U.S. Geological Survey
345 Middlefield Road, MS 531
Menlo Park, CA 94025
http://geography.wr.usgs.gov/
Heavy rainfall occurred across South Carolina during October 1–5, 2015, as a result of an upper atmospheric low-pressure system that funneled tropical moisture from Hurricane Joaquin into the State. The storm caused major flooding in the central and coastal parts of South Carolina. Almost 27 inches of rain fell near Mount Pleasant in Charleston County during this period. U.S. Geological Survey (USGS) streamgages recorded peaks of record at 17 locations, and 15 other locations had peaks that ranked in the top 5 for the period of record. During the October 2015 flood event, USGS personnel made about 140 streamflow measurements at 86 locations to verify, update, or extend existing rating curves (which are used to compute streamflow from monitored river stage).
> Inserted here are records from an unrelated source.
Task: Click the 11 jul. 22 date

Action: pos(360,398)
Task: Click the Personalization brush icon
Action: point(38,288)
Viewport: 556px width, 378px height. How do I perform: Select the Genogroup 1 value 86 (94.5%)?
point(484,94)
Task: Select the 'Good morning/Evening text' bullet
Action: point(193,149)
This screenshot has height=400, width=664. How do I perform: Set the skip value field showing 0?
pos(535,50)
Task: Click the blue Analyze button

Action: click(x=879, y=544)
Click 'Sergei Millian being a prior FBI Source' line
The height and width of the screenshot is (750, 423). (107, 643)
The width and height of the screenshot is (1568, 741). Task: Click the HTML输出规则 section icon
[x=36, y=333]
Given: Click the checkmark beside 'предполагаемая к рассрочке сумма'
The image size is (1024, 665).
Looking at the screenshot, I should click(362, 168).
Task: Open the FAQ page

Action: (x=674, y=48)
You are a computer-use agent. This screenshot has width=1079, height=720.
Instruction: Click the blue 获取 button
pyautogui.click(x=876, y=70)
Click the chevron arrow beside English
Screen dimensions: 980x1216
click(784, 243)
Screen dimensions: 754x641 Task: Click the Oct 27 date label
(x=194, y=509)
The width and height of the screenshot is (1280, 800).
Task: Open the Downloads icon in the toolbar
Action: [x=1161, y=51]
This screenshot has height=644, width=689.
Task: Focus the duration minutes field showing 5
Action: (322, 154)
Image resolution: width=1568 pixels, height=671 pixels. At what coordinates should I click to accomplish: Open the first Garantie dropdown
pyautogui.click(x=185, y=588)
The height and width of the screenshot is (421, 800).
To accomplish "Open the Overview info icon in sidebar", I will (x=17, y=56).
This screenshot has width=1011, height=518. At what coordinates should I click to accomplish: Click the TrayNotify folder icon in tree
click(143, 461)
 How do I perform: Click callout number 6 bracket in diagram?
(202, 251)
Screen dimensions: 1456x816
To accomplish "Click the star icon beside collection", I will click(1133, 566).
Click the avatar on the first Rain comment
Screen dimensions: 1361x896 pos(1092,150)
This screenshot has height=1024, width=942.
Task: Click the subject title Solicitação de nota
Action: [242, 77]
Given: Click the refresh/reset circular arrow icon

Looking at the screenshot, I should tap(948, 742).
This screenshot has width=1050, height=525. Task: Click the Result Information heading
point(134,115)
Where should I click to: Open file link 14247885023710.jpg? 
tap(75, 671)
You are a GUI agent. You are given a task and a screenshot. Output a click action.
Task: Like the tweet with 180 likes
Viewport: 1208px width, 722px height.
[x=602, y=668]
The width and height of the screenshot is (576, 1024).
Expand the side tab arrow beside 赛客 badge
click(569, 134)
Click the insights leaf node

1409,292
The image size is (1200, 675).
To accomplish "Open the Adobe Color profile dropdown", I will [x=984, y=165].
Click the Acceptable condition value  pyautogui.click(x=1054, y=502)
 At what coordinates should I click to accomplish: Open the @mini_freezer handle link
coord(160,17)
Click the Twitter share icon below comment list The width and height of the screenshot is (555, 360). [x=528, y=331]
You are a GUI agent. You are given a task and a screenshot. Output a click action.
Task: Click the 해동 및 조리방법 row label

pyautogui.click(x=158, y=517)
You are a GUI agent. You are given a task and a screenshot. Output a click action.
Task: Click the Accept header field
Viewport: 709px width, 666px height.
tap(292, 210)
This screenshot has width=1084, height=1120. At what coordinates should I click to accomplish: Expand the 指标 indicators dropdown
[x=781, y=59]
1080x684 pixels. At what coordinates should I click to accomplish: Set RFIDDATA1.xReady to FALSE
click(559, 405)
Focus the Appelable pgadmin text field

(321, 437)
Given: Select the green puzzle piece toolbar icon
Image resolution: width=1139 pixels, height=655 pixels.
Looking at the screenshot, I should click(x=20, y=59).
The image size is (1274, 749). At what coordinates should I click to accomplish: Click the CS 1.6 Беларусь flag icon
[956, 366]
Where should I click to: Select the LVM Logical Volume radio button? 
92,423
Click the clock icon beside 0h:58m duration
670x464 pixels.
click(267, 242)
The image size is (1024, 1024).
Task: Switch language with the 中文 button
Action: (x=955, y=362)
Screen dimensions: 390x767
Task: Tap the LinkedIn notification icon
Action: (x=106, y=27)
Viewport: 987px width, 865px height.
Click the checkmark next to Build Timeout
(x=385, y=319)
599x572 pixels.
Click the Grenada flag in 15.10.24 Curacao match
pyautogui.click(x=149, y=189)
Immediately after the storm event, USGS personnel documented 602 high-water marks, noting the location and height of the water above land surface. Later in October, 50 additional high-water marks were documented near bridges for South Carolina Department of Transportation. Using a subset of these high-water marks, 20 flood-inundation maps of 12 communities were created. Digital datasets of the inundation area, modeling boundary, and water depth rasters are all available for download.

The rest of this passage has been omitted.